Thanks for your serves. If it wasn't for you i would be dealing with hajji at my front door...so thank you!

You must stop begging for you marriage and make your chick face the reality she is asking for by cutting her off and wishing her the best.

Ya I know your kid will suffer but the reality is your chick is screwing around and is so fogged in that the tough love approach is the only way you can have a chance in pulling her out of her fantasy.

No more housing, no more bills getting paid, no more financing your screwing around.

Give what she is asking for and she just might not like what she is asking for!!!!

Sometimes you have to let them go to get them back.

So please start protecting your self financially and talk to a chaplain and other services and educate your self with the options you have.

Cuz begging and crying for this marriage is the wrong approach.

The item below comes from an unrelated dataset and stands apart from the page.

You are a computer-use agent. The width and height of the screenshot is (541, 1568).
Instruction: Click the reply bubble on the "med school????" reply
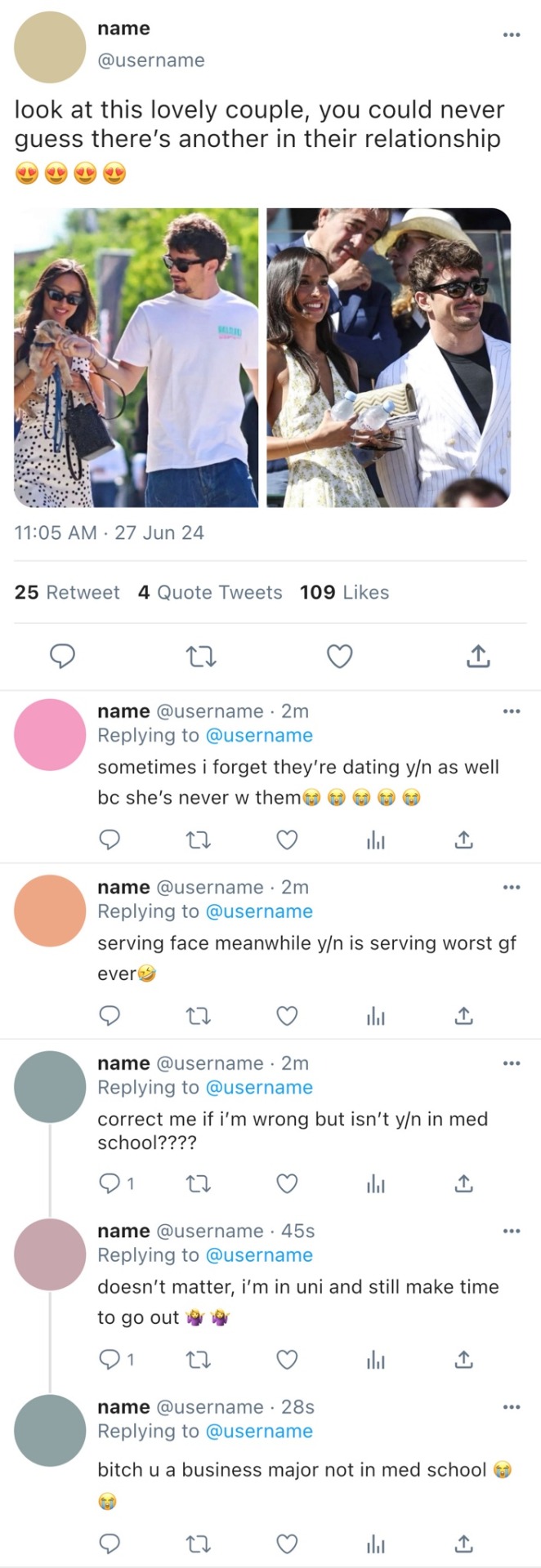coord(109,1183)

Chick dig confident guys and your old lady needs to see a man that will not phuck around with this "I need space" crap!

Thats my $0.02


----------



## Fledgling (Feb 3, 2013)

Well, I am going to be the dissenting opinion here. You are deployed and she is lonely and she misses you. This is apparent in talking about another baby one minute and saying she wants to be alone the next. She wants to connect with you but is afraid. She is raising your child essentially alone while you are deployed. That's not your fault. You aren't neglecting her. It's just a fact of life. Plus, your baby is so young, your wife may be suffering from some form of post partum depression. Add to that a very real fear for your safety and it's no wonder she is a emotional mess. If what you are saying about other family stressors is true that doesn't help either.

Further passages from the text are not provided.